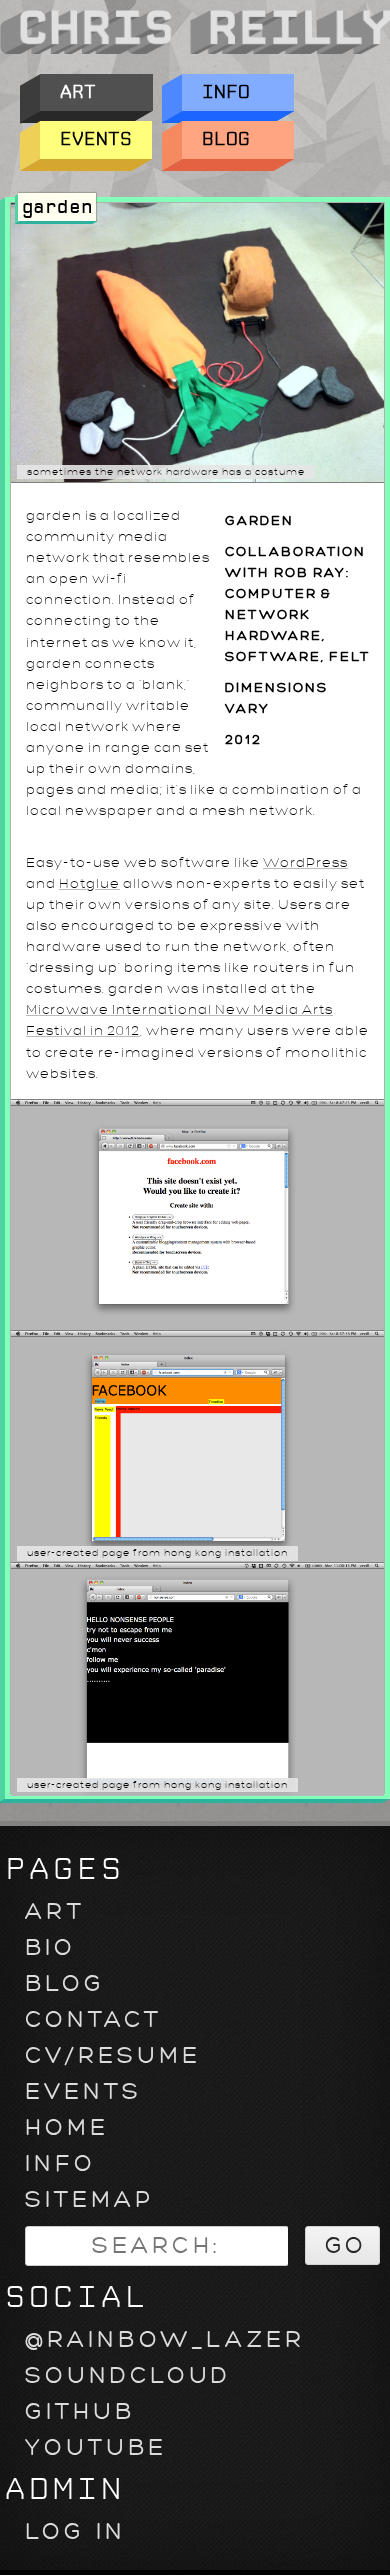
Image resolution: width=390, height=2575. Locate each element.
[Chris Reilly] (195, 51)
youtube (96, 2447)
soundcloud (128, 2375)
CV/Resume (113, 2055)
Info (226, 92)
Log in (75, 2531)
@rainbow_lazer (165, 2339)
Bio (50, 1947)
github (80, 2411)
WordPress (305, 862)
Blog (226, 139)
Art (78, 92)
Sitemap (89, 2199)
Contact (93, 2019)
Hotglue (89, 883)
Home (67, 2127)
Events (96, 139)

---

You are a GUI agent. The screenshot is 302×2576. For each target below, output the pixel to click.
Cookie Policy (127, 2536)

- [Instructions to follow]:
How many lines in the records above contain the string "each"? State the number and nothing more.

- [Result for this task]:
2